Niye başlamasınlar ki, arkalarında koç gibi "yasal partileri" var. Temsilcileri, Meclis'te her gün terörü desteklemeyen milletvekilerini pataklayıp, gümbür gümbür propagandalarını yapıyor. Daha perşembe günü, "Yasal Parti'nin" Diyarbakır Büyükşehir Belediyesi, birkaç gün önce kenti kana bulayan teröristin cenazesinde "kurumsal ağıtlar" yaktı.
Medyadaki ve akademideki kredileri ise sınırsız. Bir kısmı PKK'nın keskin nişancılarına yapılan operasyonların insan haklarına aykırı olduğunu kanıtlamaya çalışırken diğerleri ekranlarında, gazetelerinde örgütün eylemlerindeki sivil kayıpların "ne kadar da hata" olduğunu izah etmeye çabalıyor. "Yeniden müzakereciler" de cabası.
Şimdi aralarına CHP Genel Başkanı Kılıçdaroğlu da katıldı. Partisinin vekilleri perşembe günü yaptıkları gibi, Pervin Buldan başkanlığındaki Meclis oturumlarında sürekli sayım isteyerek teröre destek veren HDP'lilerin yargılanmasını geciktiriyor.
Kendisi ise daha yaygın mesajlarla siyasetin kan dökülerek yapılanını, yani "terörü" meşrulaştırıyor. Siyasi rakibinin son tahlilde halka sorulacak bir projesini engellemek için "kan dökmekten" söz ediyor.
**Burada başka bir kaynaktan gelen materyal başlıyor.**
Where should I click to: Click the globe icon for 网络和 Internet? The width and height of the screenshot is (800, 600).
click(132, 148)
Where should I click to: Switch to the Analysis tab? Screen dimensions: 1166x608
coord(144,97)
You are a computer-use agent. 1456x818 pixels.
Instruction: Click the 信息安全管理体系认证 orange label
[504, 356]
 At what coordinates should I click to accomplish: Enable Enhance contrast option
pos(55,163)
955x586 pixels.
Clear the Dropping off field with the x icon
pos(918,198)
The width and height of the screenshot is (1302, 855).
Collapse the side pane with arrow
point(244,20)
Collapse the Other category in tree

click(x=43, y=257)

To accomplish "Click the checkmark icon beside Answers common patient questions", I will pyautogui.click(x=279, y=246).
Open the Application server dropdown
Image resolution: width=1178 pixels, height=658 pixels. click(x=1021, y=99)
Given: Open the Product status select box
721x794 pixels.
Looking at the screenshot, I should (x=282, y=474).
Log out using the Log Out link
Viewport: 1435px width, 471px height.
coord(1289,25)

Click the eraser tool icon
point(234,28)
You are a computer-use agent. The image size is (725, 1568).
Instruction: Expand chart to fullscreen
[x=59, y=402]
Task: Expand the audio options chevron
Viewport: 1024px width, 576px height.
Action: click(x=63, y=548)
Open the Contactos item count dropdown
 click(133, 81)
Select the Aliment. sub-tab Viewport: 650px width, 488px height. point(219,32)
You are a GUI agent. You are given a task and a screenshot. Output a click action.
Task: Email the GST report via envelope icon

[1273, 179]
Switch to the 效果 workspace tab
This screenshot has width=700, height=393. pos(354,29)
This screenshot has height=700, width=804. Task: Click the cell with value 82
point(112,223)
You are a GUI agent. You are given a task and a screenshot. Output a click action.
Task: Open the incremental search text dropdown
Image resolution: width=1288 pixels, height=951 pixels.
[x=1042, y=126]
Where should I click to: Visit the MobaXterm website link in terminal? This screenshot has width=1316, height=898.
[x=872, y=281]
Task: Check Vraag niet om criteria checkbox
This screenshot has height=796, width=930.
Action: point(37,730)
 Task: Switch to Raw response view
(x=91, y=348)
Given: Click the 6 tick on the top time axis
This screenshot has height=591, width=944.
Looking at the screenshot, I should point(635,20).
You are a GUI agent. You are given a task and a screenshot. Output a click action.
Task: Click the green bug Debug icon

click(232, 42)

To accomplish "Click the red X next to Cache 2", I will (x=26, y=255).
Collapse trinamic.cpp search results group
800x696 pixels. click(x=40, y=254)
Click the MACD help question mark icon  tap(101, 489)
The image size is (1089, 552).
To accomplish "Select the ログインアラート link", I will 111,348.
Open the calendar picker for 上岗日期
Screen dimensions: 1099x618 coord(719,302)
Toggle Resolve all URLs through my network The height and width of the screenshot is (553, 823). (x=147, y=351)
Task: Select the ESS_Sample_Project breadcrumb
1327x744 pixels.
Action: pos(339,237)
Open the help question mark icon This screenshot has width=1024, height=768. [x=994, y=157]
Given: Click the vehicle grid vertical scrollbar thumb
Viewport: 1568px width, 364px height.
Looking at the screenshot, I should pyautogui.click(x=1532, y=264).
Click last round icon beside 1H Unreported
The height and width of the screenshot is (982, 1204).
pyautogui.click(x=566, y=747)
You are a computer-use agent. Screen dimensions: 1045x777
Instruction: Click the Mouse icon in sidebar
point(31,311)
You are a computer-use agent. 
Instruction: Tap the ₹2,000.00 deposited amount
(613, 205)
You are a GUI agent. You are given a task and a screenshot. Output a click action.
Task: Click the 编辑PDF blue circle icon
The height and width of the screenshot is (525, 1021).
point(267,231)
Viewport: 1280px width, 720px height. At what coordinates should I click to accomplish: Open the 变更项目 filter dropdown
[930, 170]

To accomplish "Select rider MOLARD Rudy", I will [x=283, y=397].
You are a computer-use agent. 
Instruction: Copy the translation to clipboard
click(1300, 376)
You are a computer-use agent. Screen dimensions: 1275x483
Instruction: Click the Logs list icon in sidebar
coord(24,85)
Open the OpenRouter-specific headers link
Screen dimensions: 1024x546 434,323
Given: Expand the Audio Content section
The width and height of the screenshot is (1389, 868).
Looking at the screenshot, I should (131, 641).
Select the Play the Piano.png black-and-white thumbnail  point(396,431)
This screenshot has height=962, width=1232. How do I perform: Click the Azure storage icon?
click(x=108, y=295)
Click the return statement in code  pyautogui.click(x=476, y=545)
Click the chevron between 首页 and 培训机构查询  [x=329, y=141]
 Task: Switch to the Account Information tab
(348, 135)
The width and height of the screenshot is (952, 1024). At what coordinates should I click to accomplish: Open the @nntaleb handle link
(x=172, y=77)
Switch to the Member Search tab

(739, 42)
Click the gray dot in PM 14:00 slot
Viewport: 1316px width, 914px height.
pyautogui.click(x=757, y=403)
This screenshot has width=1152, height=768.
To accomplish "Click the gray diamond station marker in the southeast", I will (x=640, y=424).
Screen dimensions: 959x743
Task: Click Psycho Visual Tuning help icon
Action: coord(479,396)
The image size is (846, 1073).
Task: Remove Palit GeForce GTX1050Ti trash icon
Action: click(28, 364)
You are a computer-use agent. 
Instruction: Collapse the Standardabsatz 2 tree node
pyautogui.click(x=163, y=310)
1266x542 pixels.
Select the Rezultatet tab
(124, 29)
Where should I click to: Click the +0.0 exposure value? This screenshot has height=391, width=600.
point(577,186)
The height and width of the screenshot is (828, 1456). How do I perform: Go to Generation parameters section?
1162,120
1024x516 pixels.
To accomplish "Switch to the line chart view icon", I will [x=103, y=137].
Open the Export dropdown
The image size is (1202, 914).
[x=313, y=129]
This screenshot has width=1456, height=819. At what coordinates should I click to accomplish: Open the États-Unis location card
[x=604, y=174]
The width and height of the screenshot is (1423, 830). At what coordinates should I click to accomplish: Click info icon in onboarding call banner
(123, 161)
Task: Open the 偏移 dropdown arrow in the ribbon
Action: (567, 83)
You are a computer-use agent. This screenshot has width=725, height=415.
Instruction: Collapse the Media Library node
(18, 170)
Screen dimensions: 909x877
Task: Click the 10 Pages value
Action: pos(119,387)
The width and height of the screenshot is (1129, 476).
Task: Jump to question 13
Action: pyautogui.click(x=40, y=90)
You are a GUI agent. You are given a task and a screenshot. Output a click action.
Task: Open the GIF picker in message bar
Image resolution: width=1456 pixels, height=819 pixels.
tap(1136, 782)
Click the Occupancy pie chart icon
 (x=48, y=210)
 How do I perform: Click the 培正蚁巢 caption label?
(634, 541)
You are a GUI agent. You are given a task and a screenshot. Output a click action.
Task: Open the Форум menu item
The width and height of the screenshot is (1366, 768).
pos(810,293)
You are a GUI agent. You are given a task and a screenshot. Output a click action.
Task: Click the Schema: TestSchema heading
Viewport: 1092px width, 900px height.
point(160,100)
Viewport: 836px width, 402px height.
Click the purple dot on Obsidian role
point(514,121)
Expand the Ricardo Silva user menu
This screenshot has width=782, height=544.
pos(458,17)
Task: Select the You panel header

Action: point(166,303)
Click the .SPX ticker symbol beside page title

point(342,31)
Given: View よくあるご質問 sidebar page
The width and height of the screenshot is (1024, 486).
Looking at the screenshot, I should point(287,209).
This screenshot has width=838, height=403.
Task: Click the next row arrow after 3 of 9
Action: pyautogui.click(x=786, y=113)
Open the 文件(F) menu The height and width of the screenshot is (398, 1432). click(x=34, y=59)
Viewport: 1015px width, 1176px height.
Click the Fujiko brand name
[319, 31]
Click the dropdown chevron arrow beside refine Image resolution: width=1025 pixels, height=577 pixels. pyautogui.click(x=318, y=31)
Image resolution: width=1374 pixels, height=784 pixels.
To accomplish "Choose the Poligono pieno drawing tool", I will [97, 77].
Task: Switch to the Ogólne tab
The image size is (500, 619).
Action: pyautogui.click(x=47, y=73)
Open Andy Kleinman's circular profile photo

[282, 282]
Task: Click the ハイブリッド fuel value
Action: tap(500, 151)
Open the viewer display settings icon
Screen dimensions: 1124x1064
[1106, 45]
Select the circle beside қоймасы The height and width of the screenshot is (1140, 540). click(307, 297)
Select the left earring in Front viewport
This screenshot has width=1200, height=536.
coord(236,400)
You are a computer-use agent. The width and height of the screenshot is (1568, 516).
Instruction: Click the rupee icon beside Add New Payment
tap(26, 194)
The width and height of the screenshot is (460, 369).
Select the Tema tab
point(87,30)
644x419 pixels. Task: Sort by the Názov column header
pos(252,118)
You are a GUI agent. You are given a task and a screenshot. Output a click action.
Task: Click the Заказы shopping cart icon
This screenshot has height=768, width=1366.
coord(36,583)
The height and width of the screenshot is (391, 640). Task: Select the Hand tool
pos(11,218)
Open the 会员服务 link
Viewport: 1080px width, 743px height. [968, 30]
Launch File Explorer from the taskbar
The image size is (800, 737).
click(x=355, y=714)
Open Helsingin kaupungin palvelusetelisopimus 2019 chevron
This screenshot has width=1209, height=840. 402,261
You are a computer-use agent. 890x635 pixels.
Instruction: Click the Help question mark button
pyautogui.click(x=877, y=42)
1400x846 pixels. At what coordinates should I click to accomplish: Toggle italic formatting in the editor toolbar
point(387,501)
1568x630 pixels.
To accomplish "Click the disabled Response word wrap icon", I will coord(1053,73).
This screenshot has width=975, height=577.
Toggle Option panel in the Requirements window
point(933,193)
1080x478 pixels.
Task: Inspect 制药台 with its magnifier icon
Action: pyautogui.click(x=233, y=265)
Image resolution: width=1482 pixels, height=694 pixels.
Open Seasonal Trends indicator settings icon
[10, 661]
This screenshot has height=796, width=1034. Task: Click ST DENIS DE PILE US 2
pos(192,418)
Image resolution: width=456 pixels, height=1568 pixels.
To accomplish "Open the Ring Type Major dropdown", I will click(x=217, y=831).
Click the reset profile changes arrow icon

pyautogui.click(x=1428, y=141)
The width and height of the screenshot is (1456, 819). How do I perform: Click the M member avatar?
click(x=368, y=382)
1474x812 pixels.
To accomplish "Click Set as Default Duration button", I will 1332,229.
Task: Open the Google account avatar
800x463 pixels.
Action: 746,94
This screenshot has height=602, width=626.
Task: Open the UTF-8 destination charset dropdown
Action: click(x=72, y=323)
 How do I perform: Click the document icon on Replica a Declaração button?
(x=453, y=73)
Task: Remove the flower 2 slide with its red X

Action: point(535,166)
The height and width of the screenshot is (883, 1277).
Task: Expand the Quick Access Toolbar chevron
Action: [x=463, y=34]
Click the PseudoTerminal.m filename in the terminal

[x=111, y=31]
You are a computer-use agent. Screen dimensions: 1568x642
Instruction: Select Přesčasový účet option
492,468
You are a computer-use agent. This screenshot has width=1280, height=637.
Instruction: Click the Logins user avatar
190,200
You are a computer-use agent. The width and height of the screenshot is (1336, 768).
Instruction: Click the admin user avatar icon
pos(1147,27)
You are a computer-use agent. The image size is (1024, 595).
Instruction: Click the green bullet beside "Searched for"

Kılıçdaroğlu'nun, Demirtaş'ın 7-8 Ekim kanlı sokak çağrılarını akıllara getiren çıkışıyla CHP tabanını hedeflemediği malum. Çünkü silah ve onu kullanabilme örgütlülüğü, potansiyeli "başkasında." Evet, PKK'sında, DHKP-C'sinde şuyunda buyunda...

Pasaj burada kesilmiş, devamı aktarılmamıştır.